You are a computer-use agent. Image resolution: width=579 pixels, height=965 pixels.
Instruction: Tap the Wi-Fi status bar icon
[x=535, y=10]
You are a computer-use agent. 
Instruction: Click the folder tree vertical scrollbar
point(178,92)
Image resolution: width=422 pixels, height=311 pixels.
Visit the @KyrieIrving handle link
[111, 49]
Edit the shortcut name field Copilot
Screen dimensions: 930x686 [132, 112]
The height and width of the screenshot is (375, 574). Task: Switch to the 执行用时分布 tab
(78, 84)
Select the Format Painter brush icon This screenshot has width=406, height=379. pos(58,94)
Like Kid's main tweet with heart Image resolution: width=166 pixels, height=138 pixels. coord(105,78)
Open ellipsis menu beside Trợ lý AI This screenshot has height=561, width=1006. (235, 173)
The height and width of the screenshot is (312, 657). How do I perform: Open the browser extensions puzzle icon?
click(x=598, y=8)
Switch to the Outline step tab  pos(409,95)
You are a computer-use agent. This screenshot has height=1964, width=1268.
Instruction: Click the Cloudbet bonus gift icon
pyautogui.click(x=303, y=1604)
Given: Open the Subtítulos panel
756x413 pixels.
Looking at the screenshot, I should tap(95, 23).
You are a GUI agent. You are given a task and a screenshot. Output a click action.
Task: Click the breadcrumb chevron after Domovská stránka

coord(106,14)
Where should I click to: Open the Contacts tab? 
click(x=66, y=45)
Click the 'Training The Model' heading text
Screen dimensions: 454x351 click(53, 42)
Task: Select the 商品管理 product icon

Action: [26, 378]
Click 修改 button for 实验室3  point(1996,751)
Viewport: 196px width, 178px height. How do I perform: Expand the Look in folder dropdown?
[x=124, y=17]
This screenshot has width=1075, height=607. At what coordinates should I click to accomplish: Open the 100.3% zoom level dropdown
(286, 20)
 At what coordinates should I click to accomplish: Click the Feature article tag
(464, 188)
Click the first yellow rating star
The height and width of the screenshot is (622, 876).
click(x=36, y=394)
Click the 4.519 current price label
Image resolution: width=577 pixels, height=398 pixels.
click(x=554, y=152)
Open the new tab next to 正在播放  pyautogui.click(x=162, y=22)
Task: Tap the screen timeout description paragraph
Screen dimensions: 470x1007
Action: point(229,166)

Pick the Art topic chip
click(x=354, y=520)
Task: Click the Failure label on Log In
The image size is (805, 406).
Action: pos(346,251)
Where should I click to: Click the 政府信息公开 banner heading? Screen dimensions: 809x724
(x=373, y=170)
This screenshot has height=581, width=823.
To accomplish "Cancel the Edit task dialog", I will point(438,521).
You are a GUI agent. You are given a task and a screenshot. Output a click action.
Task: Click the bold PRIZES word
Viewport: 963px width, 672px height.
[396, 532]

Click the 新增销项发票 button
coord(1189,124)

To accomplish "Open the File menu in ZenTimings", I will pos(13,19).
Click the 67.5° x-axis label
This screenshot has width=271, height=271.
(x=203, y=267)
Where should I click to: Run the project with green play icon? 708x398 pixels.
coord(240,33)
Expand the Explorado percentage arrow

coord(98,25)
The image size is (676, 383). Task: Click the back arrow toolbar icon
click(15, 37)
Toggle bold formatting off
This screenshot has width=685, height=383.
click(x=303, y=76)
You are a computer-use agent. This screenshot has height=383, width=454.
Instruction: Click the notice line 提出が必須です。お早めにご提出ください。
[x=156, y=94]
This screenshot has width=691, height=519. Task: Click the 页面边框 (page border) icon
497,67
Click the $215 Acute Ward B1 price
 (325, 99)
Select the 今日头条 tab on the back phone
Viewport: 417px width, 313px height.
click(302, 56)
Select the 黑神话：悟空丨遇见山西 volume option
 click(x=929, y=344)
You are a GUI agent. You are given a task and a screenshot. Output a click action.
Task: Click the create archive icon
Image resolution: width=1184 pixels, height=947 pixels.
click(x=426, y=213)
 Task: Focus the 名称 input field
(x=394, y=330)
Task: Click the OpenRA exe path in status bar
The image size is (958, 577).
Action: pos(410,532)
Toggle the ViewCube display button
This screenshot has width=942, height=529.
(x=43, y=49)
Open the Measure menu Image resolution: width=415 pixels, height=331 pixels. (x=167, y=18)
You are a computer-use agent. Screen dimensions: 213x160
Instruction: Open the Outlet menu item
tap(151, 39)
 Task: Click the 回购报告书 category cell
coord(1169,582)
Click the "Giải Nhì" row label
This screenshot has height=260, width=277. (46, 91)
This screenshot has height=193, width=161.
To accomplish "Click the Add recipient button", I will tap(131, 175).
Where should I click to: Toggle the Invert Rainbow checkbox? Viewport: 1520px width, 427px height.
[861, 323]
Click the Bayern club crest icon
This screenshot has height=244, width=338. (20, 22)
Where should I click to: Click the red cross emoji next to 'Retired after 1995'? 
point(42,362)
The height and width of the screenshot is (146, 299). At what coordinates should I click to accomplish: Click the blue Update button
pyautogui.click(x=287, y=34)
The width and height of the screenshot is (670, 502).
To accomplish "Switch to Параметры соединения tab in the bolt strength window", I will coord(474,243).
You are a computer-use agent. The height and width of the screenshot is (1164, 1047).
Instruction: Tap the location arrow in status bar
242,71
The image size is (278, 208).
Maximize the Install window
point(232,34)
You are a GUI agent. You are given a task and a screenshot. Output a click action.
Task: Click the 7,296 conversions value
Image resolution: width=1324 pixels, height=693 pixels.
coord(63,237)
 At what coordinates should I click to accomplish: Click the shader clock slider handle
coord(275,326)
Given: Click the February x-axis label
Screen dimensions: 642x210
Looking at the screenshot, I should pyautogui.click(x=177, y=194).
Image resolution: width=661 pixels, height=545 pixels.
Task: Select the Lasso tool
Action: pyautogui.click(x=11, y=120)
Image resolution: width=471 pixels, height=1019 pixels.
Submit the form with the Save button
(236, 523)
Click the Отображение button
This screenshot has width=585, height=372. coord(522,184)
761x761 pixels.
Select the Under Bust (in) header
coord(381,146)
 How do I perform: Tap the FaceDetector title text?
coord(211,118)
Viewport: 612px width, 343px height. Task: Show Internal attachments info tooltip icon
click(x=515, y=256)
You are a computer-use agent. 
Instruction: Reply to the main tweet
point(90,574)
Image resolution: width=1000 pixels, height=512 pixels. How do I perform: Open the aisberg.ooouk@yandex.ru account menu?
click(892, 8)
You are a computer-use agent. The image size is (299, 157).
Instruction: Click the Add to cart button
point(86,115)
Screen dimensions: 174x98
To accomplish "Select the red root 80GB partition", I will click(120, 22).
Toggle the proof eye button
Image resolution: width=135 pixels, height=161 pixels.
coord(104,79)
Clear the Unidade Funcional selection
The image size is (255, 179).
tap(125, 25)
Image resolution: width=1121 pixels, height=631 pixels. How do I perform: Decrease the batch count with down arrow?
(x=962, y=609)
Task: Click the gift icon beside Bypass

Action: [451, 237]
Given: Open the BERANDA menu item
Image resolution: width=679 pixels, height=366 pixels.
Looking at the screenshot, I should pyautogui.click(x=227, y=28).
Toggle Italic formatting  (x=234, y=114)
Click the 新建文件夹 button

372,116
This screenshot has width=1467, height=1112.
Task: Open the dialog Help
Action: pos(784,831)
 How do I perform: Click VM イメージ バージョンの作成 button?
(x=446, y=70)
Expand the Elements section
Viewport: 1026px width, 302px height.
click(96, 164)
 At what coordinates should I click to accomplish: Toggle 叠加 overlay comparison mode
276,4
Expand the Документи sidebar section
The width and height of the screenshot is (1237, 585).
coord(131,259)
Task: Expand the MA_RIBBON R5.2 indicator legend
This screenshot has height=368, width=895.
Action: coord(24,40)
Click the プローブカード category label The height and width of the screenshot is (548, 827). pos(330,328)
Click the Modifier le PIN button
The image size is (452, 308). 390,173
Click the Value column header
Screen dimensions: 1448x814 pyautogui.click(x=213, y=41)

Goal: Convert the material starting at the line that contains "Where should I click to: Click the 政府信息公开" and ending at the line that contains "will tap(131, 175)." into a Markdown table with the columns Row and Text. Number each row and skip any blank lines.

Solution to the exercise:
| Row | Text |
|---|---|
| 1 | Where should I click to: Click the 政府信息公开 banner heading? Screen dimensions: 809x724 |
| 2 | (x=373, y=170) |
| 3 | This screenshot has height=581, width=823. |
| 4 | To accomplish "Cancel the Edit task dialog", I will point(438,521). |
| 5 | You are a GUI agent. You are given a task and a screenshot. Output a click action. |
| 6 | Task: Click the bold PRIZES word |
| 7 | Viewport: 963px width, 672px height. |
| 8 | [396, 532] |
| 9 | Click the 新增销项发票 button |
| 10 | coord(1189,124) |
| 11 | To accomplish "Open the File menu in ZenTimings", I will pos(13,19). |
| 12 | Click the 67.5° x-axis label |
| 13 | This screenshot has width=271, height=271. |
| 14 | (x=203, y=267) |
| 15 | Where should I click to: Run the project with green play icon? 708x398 pixels. |
| 16 | coord(240,33) |
| 17 | Expand the Explorado percentage arrow |
| 18 | coord(98,25) |
| 19 | The image size is (676, 383). Task: Click the back arrow toolbar icon |
| 20 | click(15, 37) |
| 21 | Toggle bold formatting off |
| 22 | This screenshot has width=685, height=383. |
| 23 | click(x=303, y=76) |
| 24 | You are a computer-use agent. This screenshot has height=383, width=454. |
| 25 | Instruction: Click the notice line 提出が必須です。お早めにご提出ください。 |
| 26 | [x=156, y=94] |
| 27 | This screenshot has width=691, height=519. Task: Click the 页面边框 (page border) icon |
| 28 | 497,67 |
| 29 | Click the $215 Acute Ward B1 price |
| 30 |  (325, 99) |
| 31 | Select the 今日头条 tab on the back phone |
| 32 | Viewport: 417px width, 313px height. |
| 33 | click(302, 56) |
| 34 | Select the 黑神话：悟空丨遇见山西 volume option |
| 35 |  click(x=929, y=344) |
| 36 | You are a GUI agent. You are given a task and a screenshot. Output a click action. |
| 37 | Task: Click the create archive icon |
| 38 | Image resolution: width=1184 pixels, height=947 pixels. |
| 39 | click(x=426, y=213) |
| 40 |  Task: Focus the 名称 input field |
| 41 | (x=394, y=330) |
| 42 | Task: Click the OpenRA exe path in status bar |
| 43 | The image size is (958, 577). |
| 44 | Action: pos(410,532) |
| 45 | Toggle the ViewCube display button |
| 46 | This screenshot has width=942, height=529. |
| 47 | (x=43, y=49) |
| 48 | Open the Measure menu Image resolution: width=415 pixels, height=331 pixels. (x=167, y=18) |
| 49 | You are a computer-use agent. Screen dimensions: 213x160 |
| 50 | Instruction: Open the Outlet menu item |
| 51 | tap(151, 39) |
| 52 |  Task: Click the 回购报告书 category cell |
| 53 | coord(1169,582) |
| 54 | Click the "Giải Nhì" row label |
| 55 | This screenshot has height=260, width=277. (46, 91) |
| 56 | This screenshot has height=193, width=161. |
| 57 | To accomplish "Click the Add recipient button", I will tap(131, 175). |